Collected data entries

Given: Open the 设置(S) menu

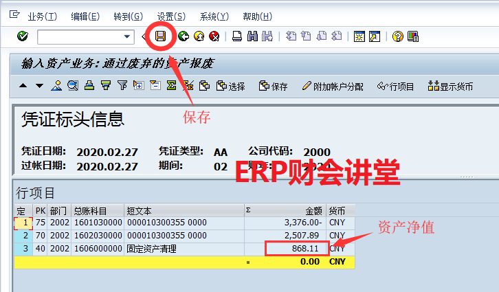Looking at the screenshot, I should click(x=170, y=16).

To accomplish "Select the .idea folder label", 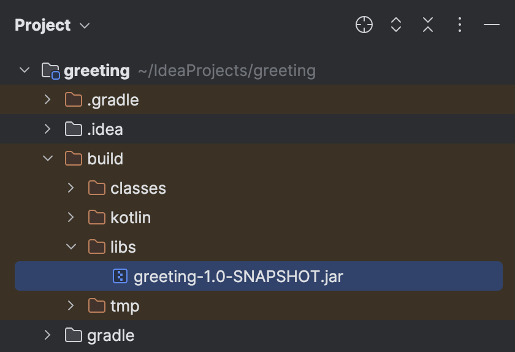I will [105, 129].
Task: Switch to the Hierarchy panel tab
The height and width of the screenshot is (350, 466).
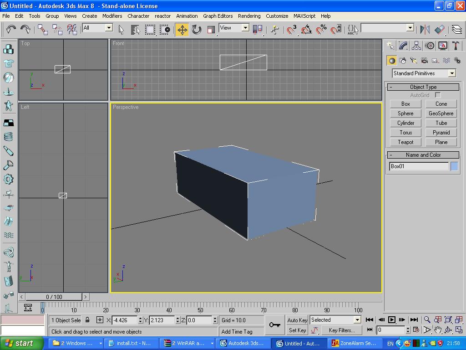Action: pos(416,46)
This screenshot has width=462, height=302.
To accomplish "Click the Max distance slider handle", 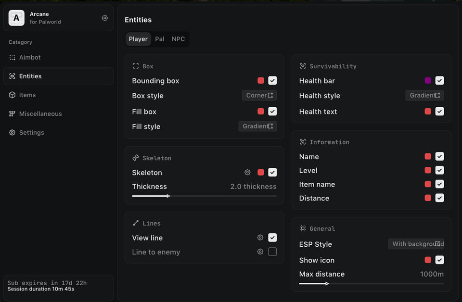I will coord(327,283).
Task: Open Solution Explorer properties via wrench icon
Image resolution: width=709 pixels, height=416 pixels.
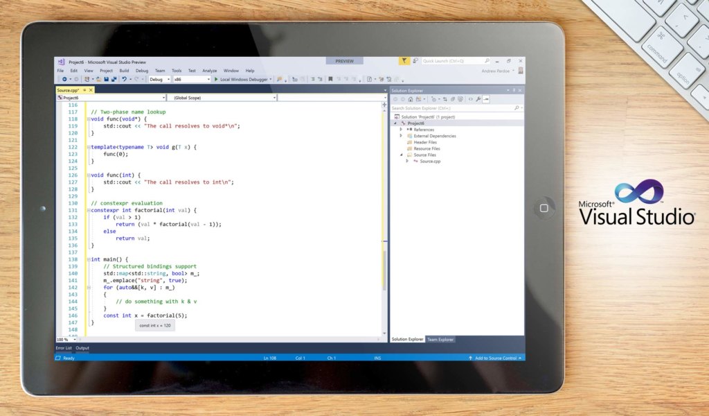Action: 478,99
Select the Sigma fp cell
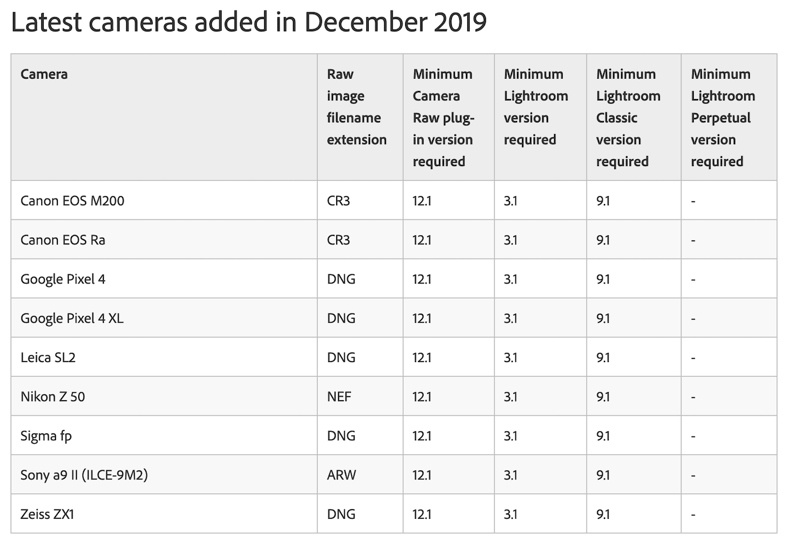The width and height of the screenshot is (788, 544). pos(46,436)
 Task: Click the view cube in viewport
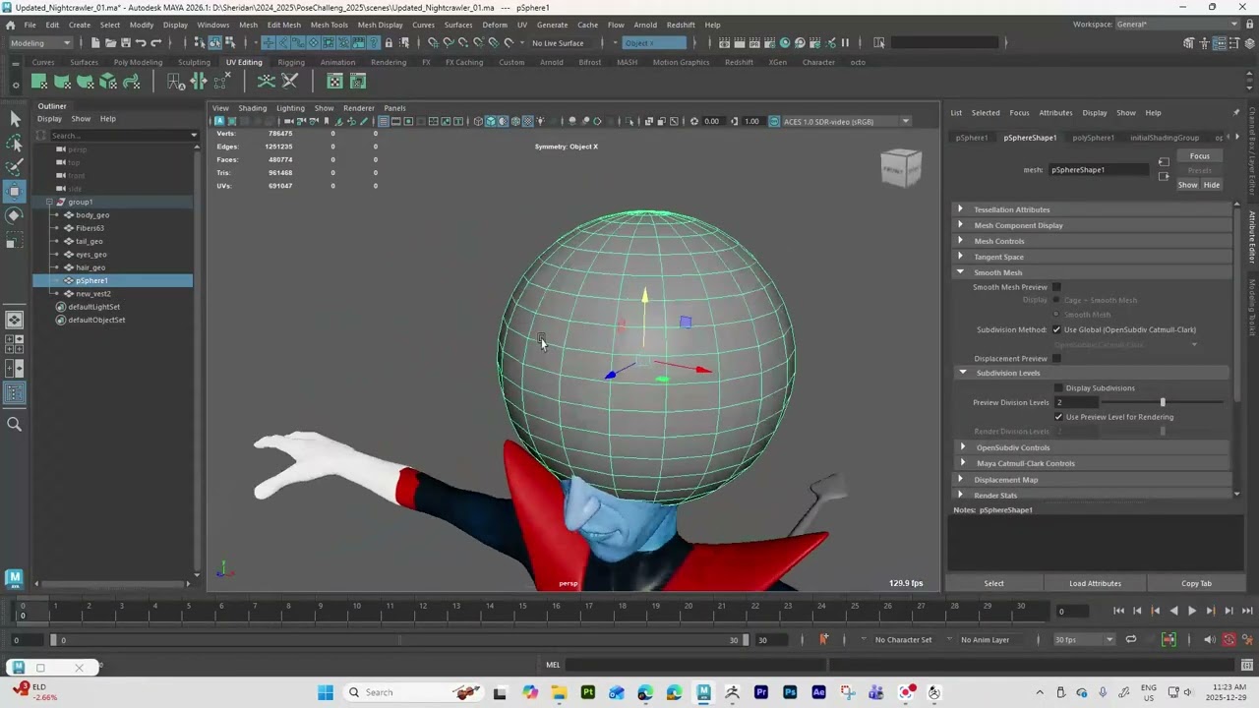901,168
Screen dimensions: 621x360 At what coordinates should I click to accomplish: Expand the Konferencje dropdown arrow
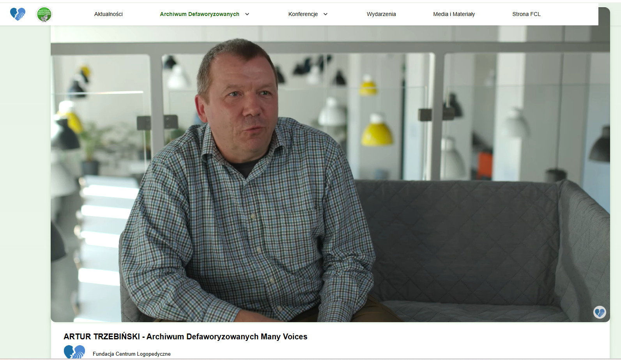[x=326, y=14]
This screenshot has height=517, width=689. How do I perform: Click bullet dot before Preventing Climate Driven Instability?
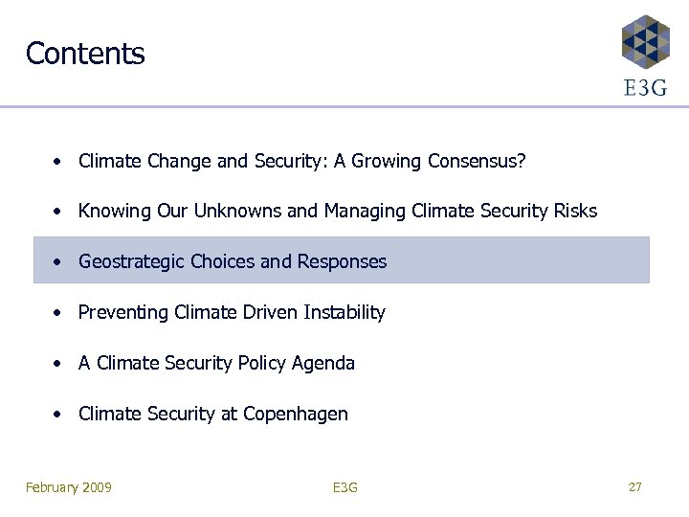tap(59, 312)
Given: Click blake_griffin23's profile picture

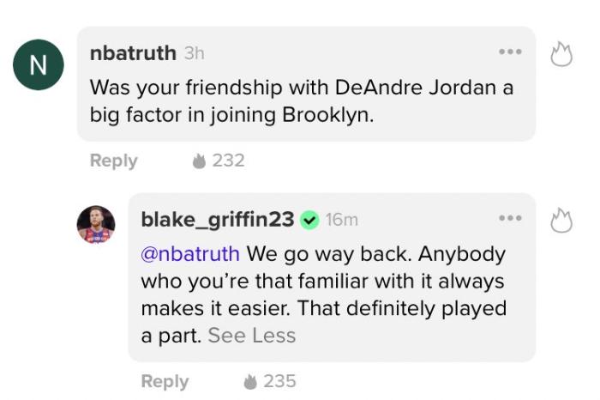Looking at the screenshot, I should (x=96, y=225).
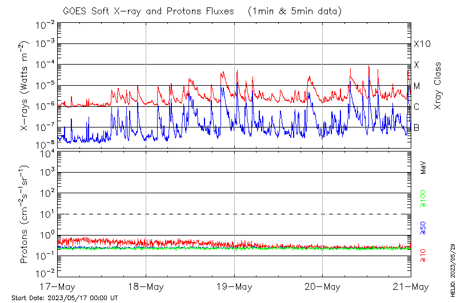Click the "X-rays (Watts m⁻²)" axis title

click(x=25, y=86)
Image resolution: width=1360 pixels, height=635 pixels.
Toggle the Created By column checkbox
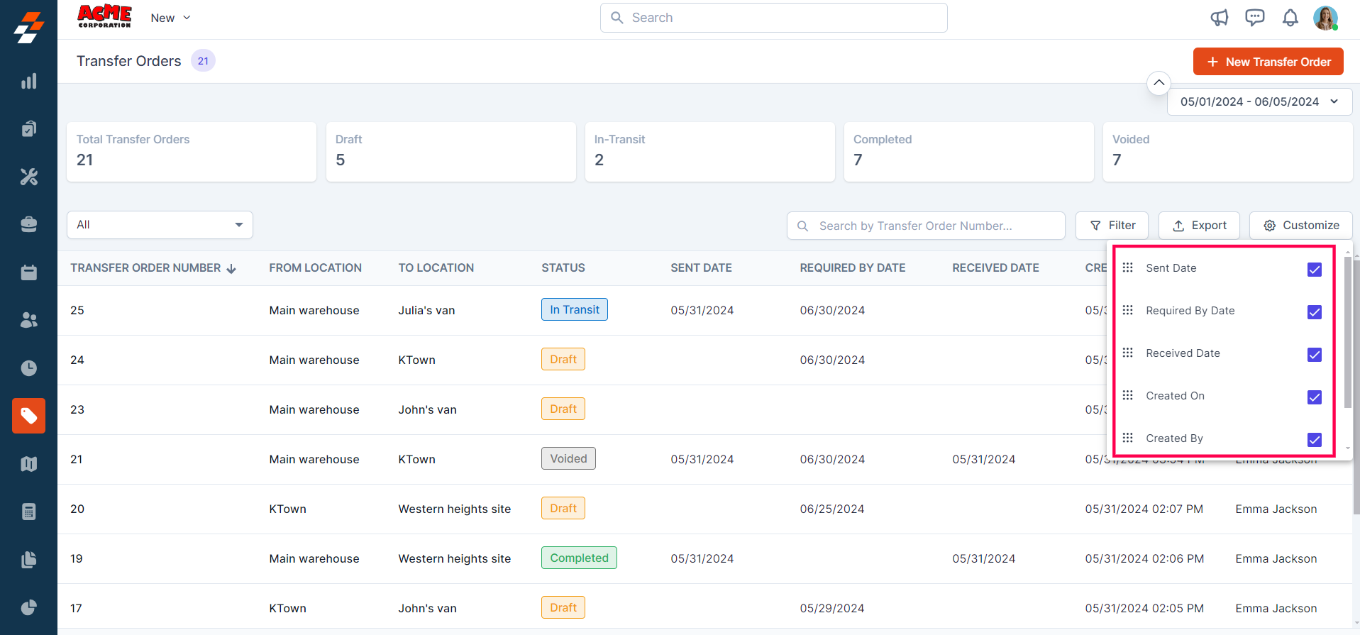click(1314, 440)
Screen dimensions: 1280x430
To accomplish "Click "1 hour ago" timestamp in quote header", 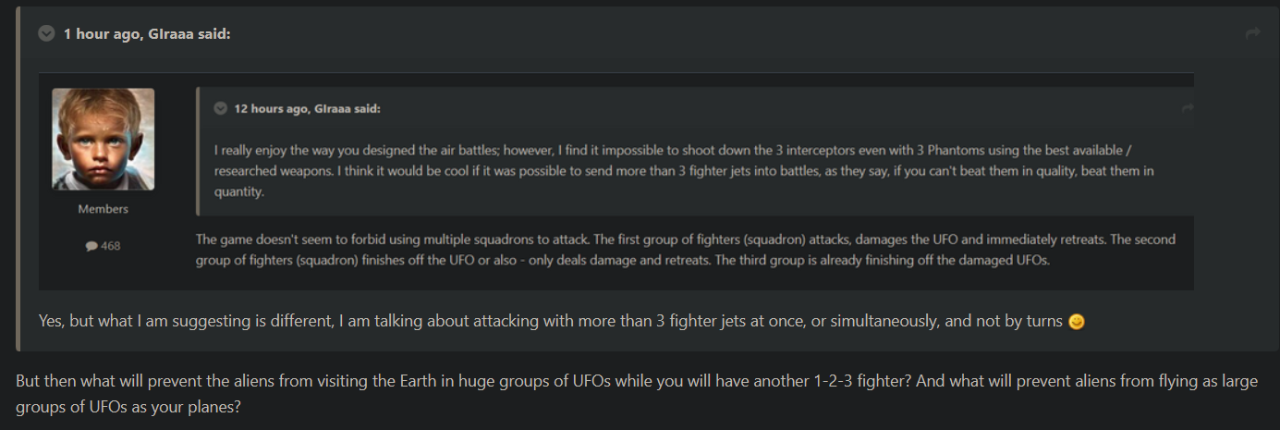I will tap(98, 34).
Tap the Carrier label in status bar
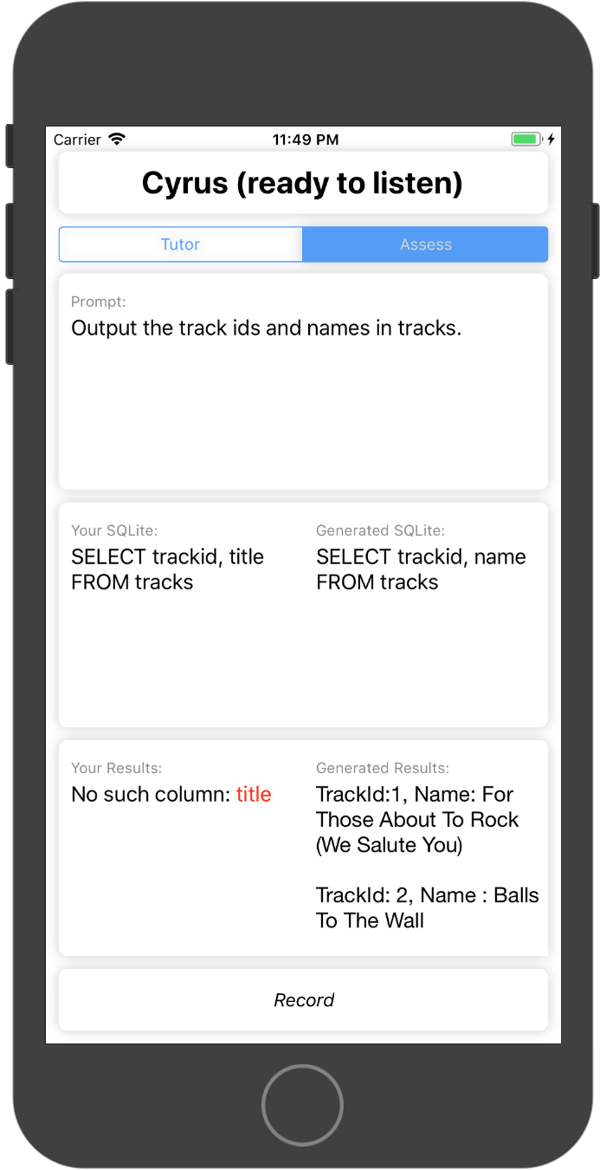This screenshot has width=606, height=1170. click(x=77, y=140)
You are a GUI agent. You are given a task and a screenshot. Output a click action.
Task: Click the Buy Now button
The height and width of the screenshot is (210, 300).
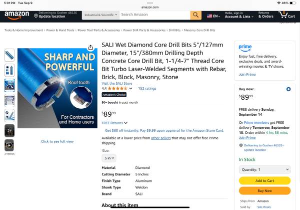[265, 191]
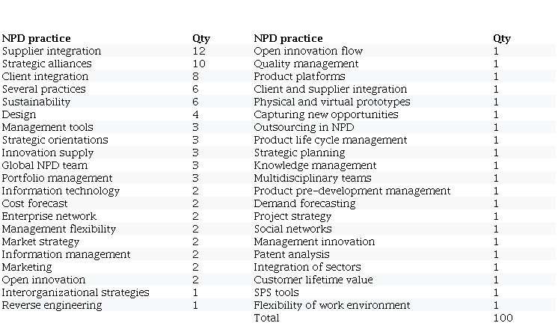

» Exercise prompt: After locating the line with "Task: Click the Buy Now button", transcribe it and the rest of the data above exactly as written, without any picture.

» Exercise result:
Task: Click the Buy Now button
The height and width of the screenshot is (210, 300).
[265, 191]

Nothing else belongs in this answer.